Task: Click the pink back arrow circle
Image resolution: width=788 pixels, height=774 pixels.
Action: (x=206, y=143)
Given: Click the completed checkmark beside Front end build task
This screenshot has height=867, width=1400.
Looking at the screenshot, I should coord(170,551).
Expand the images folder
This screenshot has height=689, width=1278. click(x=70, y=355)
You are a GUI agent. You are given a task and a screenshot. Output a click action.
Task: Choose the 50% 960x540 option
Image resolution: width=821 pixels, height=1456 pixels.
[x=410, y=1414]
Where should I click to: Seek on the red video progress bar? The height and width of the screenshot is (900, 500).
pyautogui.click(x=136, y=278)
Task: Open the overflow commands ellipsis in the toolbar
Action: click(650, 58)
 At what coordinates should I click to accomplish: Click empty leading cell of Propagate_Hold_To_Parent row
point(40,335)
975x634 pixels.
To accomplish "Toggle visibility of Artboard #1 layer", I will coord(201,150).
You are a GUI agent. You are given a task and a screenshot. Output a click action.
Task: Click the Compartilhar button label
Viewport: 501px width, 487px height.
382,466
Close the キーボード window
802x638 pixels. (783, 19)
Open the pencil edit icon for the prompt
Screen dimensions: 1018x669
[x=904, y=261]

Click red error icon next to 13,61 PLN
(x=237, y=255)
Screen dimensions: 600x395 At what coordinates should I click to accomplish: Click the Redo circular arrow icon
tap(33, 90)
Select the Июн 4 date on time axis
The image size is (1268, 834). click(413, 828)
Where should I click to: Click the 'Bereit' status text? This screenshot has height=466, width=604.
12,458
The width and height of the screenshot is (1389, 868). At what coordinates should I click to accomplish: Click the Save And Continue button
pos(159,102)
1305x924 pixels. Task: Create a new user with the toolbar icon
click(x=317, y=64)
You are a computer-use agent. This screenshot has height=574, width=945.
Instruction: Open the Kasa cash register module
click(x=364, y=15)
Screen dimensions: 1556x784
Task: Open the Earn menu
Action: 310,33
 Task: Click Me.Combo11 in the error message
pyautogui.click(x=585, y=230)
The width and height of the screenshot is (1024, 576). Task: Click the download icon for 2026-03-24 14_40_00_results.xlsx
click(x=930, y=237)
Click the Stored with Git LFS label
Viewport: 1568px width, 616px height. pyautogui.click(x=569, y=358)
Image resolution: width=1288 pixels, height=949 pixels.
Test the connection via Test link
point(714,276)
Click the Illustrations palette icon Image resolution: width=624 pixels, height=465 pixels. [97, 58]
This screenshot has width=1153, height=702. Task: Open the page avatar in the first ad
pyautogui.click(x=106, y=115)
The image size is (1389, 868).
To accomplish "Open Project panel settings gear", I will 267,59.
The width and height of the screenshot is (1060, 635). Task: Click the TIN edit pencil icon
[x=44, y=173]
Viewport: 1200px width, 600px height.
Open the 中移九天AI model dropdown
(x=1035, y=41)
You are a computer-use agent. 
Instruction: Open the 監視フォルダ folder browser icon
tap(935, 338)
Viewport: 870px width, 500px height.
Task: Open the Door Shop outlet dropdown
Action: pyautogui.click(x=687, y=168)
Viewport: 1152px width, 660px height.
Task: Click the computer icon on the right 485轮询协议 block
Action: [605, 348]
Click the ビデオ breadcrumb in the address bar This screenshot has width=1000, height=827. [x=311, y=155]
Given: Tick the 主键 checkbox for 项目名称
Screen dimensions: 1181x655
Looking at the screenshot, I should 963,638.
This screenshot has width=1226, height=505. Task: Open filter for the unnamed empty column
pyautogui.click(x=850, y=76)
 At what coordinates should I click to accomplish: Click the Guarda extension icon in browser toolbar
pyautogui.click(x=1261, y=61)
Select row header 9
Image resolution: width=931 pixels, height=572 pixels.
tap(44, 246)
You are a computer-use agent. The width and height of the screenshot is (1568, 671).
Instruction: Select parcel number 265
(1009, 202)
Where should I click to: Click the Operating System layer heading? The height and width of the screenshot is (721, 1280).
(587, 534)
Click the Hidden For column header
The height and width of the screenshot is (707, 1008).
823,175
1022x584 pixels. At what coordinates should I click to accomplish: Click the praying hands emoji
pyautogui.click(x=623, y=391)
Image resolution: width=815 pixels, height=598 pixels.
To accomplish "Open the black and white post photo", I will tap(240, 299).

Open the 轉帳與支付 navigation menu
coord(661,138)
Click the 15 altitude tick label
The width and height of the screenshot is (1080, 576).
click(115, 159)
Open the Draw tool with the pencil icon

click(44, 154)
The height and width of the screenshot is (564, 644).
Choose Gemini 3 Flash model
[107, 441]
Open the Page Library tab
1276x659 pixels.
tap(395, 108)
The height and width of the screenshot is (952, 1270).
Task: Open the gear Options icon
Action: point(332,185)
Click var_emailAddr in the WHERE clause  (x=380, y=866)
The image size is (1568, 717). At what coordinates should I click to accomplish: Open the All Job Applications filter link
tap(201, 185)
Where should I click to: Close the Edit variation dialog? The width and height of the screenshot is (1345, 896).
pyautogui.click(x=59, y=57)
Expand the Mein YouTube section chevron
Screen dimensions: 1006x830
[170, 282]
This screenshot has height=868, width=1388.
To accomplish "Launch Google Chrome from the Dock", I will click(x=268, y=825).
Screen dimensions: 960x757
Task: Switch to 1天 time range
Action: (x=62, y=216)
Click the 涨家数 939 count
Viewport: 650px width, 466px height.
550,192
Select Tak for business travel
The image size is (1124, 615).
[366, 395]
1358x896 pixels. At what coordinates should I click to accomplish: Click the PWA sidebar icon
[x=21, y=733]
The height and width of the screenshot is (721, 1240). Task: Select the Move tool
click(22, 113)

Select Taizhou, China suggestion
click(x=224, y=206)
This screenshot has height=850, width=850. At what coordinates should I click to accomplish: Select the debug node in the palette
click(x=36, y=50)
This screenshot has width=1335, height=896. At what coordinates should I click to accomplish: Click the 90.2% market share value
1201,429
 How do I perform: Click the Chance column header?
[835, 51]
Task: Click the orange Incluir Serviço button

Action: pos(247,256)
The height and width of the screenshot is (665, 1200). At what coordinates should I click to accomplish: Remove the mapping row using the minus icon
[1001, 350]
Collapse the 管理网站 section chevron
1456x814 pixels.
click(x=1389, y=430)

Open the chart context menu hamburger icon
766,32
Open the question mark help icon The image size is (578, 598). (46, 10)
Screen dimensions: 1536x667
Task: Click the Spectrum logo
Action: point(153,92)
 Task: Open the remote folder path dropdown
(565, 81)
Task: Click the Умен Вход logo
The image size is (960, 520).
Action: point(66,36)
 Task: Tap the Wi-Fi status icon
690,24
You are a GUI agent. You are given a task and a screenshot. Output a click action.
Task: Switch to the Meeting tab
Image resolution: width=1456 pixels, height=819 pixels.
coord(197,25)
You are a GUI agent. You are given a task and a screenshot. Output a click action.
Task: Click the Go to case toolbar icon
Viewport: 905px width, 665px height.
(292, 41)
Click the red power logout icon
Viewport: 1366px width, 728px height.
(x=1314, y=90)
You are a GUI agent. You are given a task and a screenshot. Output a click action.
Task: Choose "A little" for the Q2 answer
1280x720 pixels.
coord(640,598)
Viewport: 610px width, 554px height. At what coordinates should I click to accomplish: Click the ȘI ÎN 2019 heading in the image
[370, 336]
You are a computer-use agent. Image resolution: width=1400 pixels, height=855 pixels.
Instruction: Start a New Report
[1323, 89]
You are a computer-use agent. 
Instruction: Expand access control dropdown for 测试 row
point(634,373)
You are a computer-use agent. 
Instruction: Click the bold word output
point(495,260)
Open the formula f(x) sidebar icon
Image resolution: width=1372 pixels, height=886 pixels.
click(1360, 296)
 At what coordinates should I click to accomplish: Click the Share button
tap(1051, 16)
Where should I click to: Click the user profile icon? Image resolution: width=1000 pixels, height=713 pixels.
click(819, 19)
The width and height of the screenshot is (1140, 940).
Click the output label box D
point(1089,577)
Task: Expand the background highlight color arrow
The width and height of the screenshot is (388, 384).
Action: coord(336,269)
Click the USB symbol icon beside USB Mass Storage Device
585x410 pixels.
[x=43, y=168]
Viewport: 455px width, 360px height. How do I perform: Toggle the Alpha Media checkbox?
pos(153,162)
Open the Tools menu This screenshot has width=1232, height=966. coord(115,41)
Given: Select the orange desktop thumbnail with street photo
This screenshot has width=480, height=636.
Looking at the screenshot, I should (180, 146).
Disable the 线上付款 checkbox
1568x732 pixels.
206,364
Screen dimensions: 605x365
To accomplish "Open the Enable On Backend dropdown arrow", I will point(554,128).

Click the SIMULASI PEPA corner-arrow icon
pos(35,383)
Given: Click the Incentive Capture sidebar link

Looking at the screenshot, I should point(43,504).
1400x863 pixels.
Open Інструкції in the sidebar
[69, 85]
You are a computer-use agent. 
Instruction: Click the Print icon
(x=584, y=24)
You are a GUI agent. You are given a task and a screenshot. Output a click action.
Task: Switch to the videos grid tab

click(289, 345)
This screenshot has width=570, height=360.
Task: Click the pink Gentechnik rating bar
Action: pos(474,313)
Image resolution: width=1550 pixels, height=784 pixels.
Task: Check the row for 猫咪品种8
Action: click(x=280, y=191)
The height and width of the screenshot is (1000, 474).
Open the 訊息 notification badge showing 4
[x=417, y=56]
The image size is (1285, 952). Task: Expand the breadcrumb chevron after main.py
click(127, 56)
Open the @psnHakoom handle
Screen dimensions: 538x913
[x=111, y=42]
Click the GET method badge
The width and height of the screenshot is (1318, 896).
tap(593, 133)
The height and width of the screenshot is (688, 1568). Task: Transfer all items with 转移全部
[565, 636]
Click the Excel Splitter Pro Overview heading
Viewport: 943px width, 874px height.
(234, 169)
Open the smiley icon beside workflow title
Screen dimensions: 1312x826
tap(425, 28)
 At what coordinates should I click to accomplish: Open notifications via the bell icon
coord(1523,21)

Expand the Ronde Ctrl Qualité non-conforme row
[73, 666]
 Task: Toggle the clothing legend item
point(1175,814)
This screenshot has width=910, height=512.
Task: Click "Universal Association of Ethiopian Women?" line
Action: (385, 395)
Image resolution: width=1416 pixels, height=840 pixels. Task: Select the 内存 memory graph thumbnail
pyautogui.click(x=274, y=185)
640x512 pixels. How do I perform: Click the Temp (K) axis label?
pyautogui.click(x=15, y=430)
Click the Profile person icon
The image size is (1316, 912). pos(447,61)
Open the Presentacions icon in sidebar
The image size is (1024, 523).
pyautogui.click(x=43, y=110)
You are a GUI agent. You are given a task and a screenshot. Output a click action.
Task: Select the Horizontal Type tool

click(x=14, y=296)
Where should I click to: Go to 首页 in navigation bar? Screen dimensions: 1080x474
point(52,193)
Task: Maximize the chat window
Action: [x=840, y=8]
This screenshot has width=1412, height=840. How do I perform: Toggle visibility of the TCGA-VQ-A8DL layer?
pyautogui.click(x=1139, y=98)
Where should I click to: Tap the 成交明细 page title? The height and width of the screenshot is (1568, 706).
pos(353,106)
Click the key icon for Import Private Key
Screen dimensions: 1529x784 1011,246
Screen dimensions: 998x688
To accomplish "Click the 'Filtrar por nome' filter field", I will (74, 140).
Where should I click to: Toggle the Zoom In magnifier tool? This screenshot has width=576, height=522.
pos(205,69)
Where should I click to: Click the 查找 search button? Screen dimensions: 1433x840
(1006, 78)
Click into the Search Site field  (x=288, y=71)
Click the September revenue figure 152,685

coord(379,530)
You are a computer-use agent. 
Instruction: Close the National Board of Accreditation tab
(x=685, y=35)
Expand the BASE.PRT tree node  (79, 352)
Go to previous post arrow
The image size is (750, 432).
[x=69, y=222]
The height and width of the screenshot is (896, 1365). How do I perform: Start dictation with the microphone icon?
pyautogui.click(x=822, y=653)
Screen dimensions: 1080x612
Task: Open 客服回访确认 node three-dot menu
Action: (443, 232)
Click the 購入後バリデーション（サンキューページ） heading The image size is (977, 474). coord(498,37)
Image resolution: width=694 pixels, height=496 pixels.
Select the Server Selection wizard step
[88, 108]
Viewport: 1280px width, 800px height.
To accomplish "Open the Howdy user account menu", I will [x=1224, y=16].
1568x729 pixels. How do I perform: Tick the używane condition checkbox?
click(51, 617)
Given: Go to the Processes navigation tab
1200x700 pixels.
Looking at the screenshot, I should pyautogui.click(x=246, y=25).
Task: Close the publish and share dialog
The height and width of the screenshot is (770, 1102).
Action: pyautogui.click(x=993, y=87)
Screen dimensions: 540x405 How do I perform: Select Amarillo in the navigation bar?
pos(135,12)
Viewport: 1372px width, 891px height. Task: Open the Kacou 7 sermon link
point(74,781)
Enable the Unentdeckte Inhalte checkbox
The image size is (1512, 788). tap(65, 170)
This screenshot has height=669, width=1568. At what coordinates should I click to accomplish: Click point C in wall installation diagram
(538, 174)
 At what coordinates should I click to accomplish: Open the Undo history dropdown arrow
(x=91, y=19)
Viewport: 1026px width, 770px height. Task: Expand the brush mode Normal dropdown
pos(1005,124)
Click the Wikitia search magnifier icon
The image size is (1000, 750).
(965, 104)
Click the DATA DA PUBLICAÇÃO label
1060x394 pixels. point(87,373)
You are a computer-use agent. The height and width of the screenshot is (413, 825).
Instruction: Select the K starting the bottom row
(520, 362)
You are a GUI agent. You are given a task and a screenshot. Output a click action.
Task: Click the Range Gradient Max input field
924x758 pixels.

# TASK PROMPT:
Copy out the part of the data above, beginning with the line containing "The width and height of the screenshot is (1060, 635)." and ending with the line containing "(x=1035, y=41)", reproducing each line exactly.

# TASK RESULT:
The width and height of the screenshot is (1060, 635). Task: Click the TIN edit pencil icon
[x=44, y=173]
Viewport: 1200px width, 600px height.
Open the 中移九天AI model dropdown
(x=1035, y=41)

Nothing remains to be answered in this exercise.